Where I Stand — Brian Greenspun: Killer should be heard
Friday, Oct. 16, 1998 | 11:58 a.m.
JEREMY STROHMEYER does not deserve our sympathy.
Whatever good he had accomplished in his young life and whatever success he had achieved are for naught because he is a confessed murderer and our world can ill afford sympathy for those who would prey on and kill our children. There are too many Strohmeyers already and, I fear, a lot more growing up in his misguided, reckless image for us to feel the normal pangs of concern that make us human beings.
But, we would be derelict adults if we did not pay very close attention to the words he uttered in Judge Myron Leavitt's courtroom just before he was sentenced to life in prison without the possibility of parole. Strohmeyer will spend the rest of his life -- perhaps 60 or 70 years -- behind bars for the brutal rape and slaying of 7-year old Sherrice Iverson. Her life was abruptly ended in the restroom of a Primm Valley hotel-casino over the Memorial Day weekend in 1977.
Strohmeyer's 22-page statement was not typical. He took full responsibility for his crime, apologizing a number of times to the parents of young Sherrice, Yolanda Manuel and Leroy Iverson, and the rest of her family who sat teary-eyed and still bewildered at the sheer enormity of the crime and the criminal who took their daughter from them. He also said he wished that he could trade his life for the one he took. It makes you wonder why he didn't think of that last year.
Besides what sounded like a deep-felt apology and appropriate remorse -- as if that could ever be enough for the family of young Sherrice -- Jeremy's words spoke volumes about the kind of world in which we live and the challenges facing those who try to grow up in it.
For he talked at length about his own mental and physical problems, most of which were unknown to him or his adoptive parents, and the role they may have played that fateful night when he destroyed an innocent life. He claimed the events of that evening were mostly a fog to him because he was in a never-never land of drugs and alcohol. And, if he had known his birth mother suffered from addictions and mental illness, he claimed what happened to Sherrice could have been prevented.
And, you know, he may be right. So many young people today are born of parents who are alcohol- or drug-addicted that their brains and bodies are damaged to the point where their actions are far from normal. Even to the point of being destructive and dangerous. And it isn't their fault. That's how they were born.

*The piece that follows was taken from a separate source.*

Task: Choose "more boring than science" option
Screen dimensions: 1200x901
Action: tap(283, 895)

Strohmeyer laid a good deal of the blame for his and his adoptive family's ignorance at the feet of an adoption system and mental health program in California that kept information of his birth mother's schizophrenia and alcohol addiction a secret. Had he or his parents known of that history, he could have obtained treatment for the effects that most likely he inherited.

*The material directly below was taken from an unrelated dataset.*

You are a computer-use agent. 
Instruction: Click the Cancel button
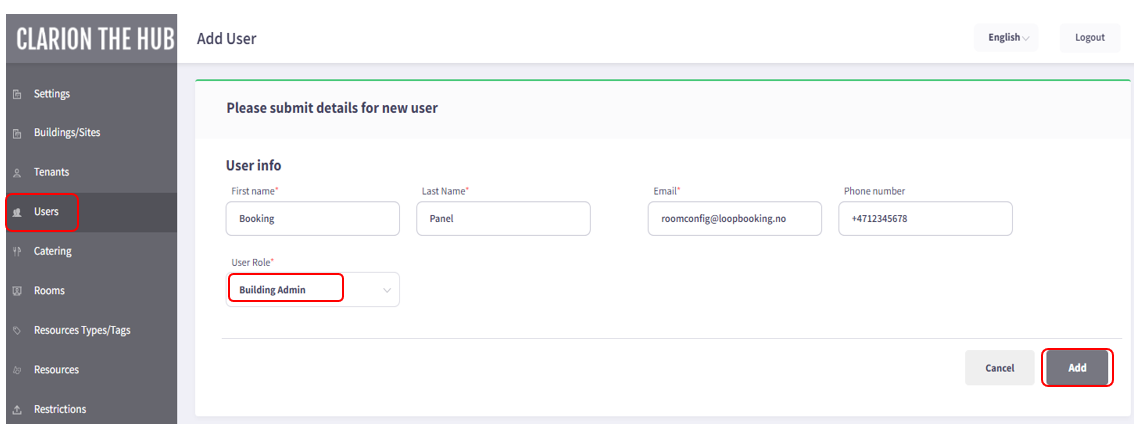point(1000,368)
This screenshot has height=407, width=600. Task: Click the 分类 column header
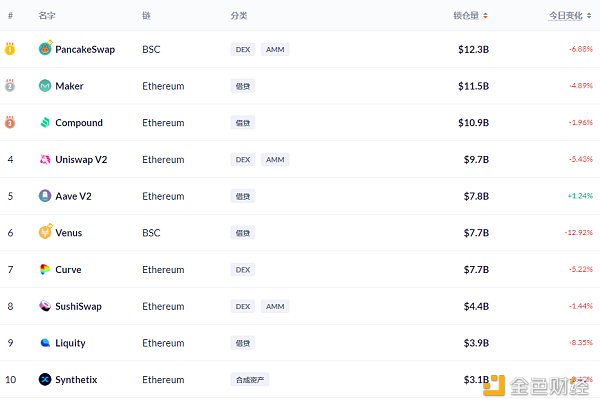[x=239, y=16]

I have seen firsthand the results of parents who thought only of themselves and their addictions. And those are the children who are born with problems that cannot be cured, only controlled in the best of circumstances. But to get the treatment needed, someone has to know. If we have rules and regulations that are designed to keep secret what must be shared -- at least with those responsible for the care and feeding of these young people -- then it is likely there will be more victims like Sherrice and wasted lives like Strohmeyer's.
I understand and appreciate the need for privacy but at what cost? Surely, we can't support a system that withholds information that could result in criminal anti-social behavior. There must be some measure of common sense applied in those circumstances. If not, there will continue to be more Jeremy Strohmeyers who may not even have the sense of remorse that seemed apparent to those who listened to a young man whose life, in his own words, will be "barren" as he rots away his years in a prison cell.
And should we not also pay heed to his other words of condemnation for his one-time friend, David Cash. He was absolutely clear in that courtroom about Cash's opportunity to stop him from killing and his dereliction in not doing so. Even to the point of taking credit for the murder by acknowledging that the two had "gotten away" with the killing. That's if Strohmeyer is to be believed.
And why shouldn't he be? He admitted to the crime and took the blame, as he should have done. Was his implication of Cash just some gratuitous afterthought knowing that his friend will lead a life outside of the bars that will define his existence forever?
Who knows? What we do know, though, is that this case shouldn't be over. For one, the district attorney should pursue his investigation based on Strohmeyer's statement about his friend. Not that he had a legal duty to stop the killing -- regardless of any moral imperative -- but, perhaps, that there was some kind of abetting either before or after the crime.
And, secondly, this case should stand as an example of what can and often does happen to young people who are born of addicted or mentally ill parents and who grow untreated into adults ready and able to strike without fear or understanding of that which they do.
Whether Jeremy Strohmeyer was such a kid can be easily determined. But whether such children are born and raised into precarious adulthood everyday cannot be disputed.
When her parents look for a reason for Sherrice's early and ugly demise, they may take some solace in the fact that because of her death and the subsequent revelation at her killer's sentencing, other young people will be treated who might have otherwise grown up to be Jeremy Strohmeyers.
At least, I hope that will be the case. I can't imagine having to learn this lesson over again.